Carol K.O. Lee, Special Agent in Charge, Albuquerque Division of the FBI said, “I would
like to commend the work of all the investigators and the FBI agents involved in this case for
making today's indictment possible. The FBI is committed to vigorously investigating Ponzi
schemes and other types of investment frauds. Besides inflicting serious economic harm on
individual victims, these crimes also undermine confidence in our financial markets.”
“Utilizing its specialized expertise and experience, the securities division fights fraudsters
across the state of New Mexico every day, by investigating and prosecuting,” said New Mexico
Regulation and Licensing Superintendent J. Dee Dennis Jr. “By perpetrating an alleged $76
million dollar fraud, Doug Vaughan has the dubious distinction of being the largest alleged
Madoff-like Ponzi schemer in New Mexico history. Our highly dedicated staff will continue to
regulate the securities industry, educate the public, and enforce the law to protect the investing
public from financial predators,” said Dennis.
“Doug Vaughan's arrest brings to a close a Ponzi scam that financially devastated as
many as 600 victims, many of them New Mexico residents,” said Fort Worth Division Inspector
in Charge Randall C. Till. “Consumers have the right to receive mail free of fraudulent promises
and deliberate misrepresentations. Before even Charles Ponzi gave the scam its name in the early
20th century, Postal Inspectors vigorously investigated these types of frauds and remain
committed to defending innocent consumers against those who would abuse the U.S. Mails to
further their criminal enterprises."
“Cooperation and partnerships among federal and state investigators, allows us to
combine not only our resources, but also our expertise, to combat fraudulent investment Ponzi
schemes,” Richard Ferretti, Resident Agent in Charge, Albuquerque Resident Office of the U.S.
Secret Service commented.
–3–
United States Attorney Gonzales has assigned Assistant United States Attorney Gregory
J. Fouratt to prosecute the case.
An indictment contains only charges and is not evidence of guilt, and the defendant is
presumed innocent unless and until proven guilty.
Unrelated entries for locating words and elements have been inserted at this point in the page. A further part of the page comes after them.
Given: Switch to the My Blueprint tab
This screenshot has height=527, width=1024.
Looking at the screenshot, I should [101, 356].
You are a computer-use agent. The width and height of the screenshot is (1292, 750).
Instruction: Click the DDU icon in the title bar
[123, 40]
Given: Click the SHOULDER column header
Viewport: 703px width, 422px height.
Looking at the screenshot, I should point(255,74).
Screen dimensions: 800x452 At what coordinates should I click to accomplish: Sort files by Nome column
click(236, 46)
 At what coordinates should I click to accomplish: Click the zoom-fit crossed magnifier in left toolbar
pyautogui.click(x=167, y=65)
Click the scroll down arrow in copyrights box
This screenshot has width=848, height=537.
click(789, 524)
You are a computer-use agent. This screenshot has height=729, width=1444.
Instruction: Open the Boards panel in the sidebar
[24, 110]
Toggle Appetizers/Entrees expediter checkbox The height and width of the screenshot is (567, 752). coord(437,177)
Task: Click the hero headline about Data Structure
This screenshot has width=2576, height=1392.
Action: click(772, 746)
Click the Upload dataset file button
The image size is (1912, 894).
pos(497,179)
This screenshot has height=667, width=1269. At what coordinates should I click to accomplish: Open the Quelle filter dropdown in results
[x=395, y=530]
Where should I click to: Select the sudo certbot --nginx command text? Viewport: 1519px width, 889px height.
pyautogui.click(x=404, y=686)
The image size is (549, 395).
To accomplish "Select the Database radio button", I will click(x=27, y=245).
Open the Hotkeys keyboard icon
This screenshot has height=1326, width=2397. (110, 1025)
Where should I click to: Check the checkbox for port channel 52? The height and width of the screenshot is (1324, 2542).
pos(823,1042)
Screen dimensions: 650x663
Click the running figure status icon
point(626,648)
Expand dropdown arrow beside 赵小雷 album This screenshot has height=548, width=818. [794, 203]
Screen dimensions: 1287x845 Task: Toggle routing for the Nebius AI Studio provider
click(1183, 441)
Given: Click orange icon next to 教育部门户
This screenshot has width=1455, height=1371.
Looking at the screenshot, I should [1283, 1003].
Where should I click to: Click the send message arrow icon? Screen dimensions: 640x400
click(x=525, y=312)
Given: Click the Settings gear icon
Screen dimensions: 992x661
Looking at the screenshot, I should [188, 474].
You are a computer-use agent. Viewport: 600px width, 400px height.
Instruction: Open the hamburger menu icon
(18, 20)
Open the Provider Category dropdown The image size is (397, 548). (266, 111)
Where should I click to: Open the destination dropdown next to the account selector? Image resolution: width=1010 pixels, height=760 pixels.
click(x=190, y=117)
This case was brought in coordination with the President’s Financial Fraud Enforcement
Task Force, which includes representatives from a broad range of federal agencies, regulatory
authorities, inspectors general, and state and local law enforcement who, working together, bring
to bear a powerful array of criminal and civil enforcement resources. The task force is working
to improve efforts across the federal executive branch, and with state and local partners, to
investigate and prosecute significant financial crimes, ensure just and effective punishment for
those who perpetrate financial crimes, combat discrimination in the lending and financial
markets and recover proceeds for victims of financial crimes. The task force is also making the
public aware of resources available to protect against these types of fraud and how to report fraud
when it occurs. To learn more about investment scams, how to take steps to protect yourself
from scams or how to report investment fraud if you believe you have been victimized, the task
force recommends that you visit its website, www.StopFraud.gov.